What brings on such a negative posture? Wish I knew. Everything else is proceeding as to plan around the VVB family: new toilets installed today, isn't that wonderful?
Maybe it's just the blogosphere because real life - ie real real life - still seems OK, ie everyone around the personal space is still operating according to Hoyle. Maybe it's some random chemical imbalance brought about by coughing for two weeks straight. Can't be good for you.
This is pointless. I'm going to talk to the cat.
(a little while later)
Oh all right, I'll cheer up. Consistent with the name and implied mission of this little blog, I went looking for something that might bear reporting and, in the food review section of the Times of London, I find this:
Now clubs are sprouting all over. Every other pressand this:
release for a West End restaurant boasts a members-only bar or attic for smoking
cigars and licking the ears of Moldovan hookers.
The brasserie starts with breakfast and shimmies into lunch, then dinner and
supper, so you could waste an entire day here. I started with imam bayildi,
because I’m trying to overcome my blackballing of aubergines. It was pretty good
for an eggplant, though I wouldn’t want my chicken to marry one. The kids had
crispy squid, which they tricely scarfed. Mother had tuna tartare, a big plate
of cold, dead, maroon fish, the point of which escaped me, but which she liked.
and this:
Ally had a lobster, which kept him happy for hours, like edible Meccano. Flora
ate eggs benedict as if it were her last meal (and it probably will be — as far
as I can tell, it’s all she eats). Mother had a suckling-pig sandwich that we
oinked would be an Italian porchetta, but turned out to be heartily paved with
granary bread and was a bit like trying to eat a small Cotswold cottage.

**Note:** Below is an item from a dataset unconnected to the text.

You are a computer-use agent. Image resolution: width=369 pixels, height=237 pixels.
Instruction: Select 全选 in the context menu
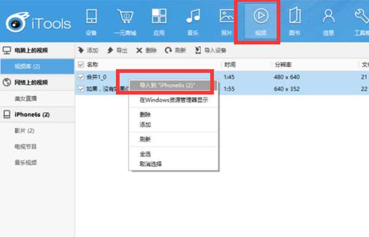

Now this is all good stuff, in a look-at-me-aren't-I-clever sort of way. The same as the wonderful Mr Clarkson, who writes for the same rag, if the Thunderer can be called a rag. That style of writing appeals to the look-at-me-aren't-I-clever bit of me, a bit which has never been satisfactorily vanquished. Mr Searle attempted to do this in year 11, as I recall, when he asked us to bring in examples of what we thought was good writing. Proving once and for all that I have not progressed one whit in all those 40 years, I brought in something from Modern Motor which was all how-clever-look-at-me. Mr Searle then slowly and meticulously demolished it in front of the entire English class. I thought I'd learnt then but evidently, no.
I still reckon you don't get people who can write such obscure yet poignant and wonderfully illuminating phrases in most Australian writing. Well, in the motoring and food columns anyway.
What's the point? It's all about looking forthe small things that keep us going when all around us is turning to poo. Speaking of which, the new toilet works fine. What a relief.
2 comments:
I have the feeling that Germaine is sitting back and thinking, "Geez that was fun, must poke the ant's nest with a stick more often".
I like her but her intellect terrifies me. I wish she would make more television documentaries because when she explains something, it's so clear and concise that I get it first time.
Hey JahTeh. I think Germaine's intellect has acquired a reputation of its own over the years of her expatriatism. No argument on the depth and impact of the Female Eunuch, but over the past 20 odd years all we seem to have got is relentless dumping on the man (and woman) in the street. That doesn't take much effort and it makes her a soft target.